Work order =>
Beneath this line is the data. Output exactly the lines from the line with "The image size is (471, 353)." to the line with "This screenshot has height=602, width=889.", both ends included, and nothing more.

%%

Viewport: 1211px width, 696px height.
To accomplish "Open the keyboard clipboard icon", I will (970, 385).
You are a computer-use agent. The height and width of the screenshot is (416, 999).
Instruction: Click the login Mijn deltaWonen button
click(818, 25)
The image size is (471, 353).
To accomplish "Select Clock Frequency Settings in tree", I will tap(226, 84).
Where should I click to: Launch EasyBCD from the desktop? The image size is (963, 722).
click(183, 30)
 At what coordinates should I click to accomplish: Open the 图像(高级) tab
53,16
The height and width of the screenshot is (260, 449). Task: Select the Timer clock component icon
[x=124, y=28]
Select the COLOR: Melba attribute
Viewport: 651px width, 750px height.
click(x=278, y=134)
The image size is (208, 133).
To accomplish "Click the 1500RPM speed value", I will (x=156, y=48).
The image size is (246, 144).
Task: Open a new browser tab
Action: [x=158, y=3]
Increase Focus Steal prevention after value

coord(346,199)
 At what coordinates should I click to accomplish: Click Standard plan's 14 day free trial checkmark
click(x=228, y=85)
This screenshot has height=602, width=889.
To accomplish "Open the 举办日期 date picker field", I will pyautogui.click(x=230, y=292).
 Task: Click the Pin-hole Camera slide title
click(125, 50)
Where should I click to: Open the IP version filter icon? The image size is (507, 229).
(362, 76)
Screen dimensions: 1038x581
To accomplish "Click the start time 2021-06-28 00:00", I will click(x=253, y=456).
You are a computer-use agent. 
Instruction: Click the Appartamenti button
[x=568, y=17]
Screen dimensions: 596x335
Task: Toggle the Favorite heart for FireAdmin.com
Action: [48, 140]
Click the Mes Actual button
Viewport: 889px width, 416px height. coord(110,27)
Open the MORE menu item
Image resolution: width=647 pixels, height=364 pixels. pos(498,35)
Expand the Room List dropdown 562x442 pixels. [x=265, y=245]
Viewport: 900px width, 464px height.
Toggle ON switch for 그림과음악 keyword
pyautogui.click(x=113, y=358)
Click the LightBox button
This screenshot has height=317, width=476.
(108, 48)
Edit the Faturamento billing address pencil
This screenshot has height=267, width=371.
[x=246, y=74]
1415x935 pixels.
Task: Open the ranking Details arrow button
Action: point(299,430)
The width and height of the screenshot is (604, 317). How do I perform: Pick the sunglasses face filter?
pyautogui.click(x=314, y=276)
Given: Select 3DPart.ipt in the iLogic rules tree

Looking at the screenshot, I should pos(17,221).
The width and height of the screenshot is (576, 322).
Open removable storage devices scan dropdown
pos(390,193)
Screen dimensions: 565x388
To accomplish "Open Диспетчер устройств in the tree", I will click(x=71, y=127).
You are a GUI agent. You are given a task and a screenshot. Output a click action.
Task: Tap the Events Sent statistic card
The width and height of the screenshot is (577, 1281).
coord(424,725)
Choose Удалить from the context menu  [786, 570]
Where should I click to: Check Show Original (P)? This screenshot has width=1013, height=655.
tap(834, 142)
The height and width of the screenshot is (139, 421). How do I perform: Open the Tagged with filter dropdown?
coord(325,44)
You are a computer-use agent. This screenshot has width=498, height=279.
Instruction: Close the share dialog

%%

Finished exercise =>
The image size is (471, 353).
To accomplish "Select Clock Frequency Settings in tree", I will tap(226, 84).
Where should I click to: Launch EasyBCD from the desktop? The image size is (963, 722).
click(183, 30)
 At what coordinates should I click to accomplish: Open the 图像(高级) tab
53,16
The height and width of the screenshot is (260, 449). Task: Select the Timer clock component icon
[x=124, y=28]
Select the COLOR: Melba attribute
Viewport: 651px width, 750px height.
click(x=278, y=134)
The image size is (208, 133).
To accomplish "Click the 1500RPM speed value", I will (x=156, y=48).
The image size is (246, 144).
Task: Open a new browser tab
Action: [x=158, y=3]
Increase Focus Steal prevention after value

coord(346,199)
 At what coordinates should I click to accomplish: Click Standard plan's 14 day free trial checkmark
click(x=228, y=85)
This screenshot has height=602, width=889.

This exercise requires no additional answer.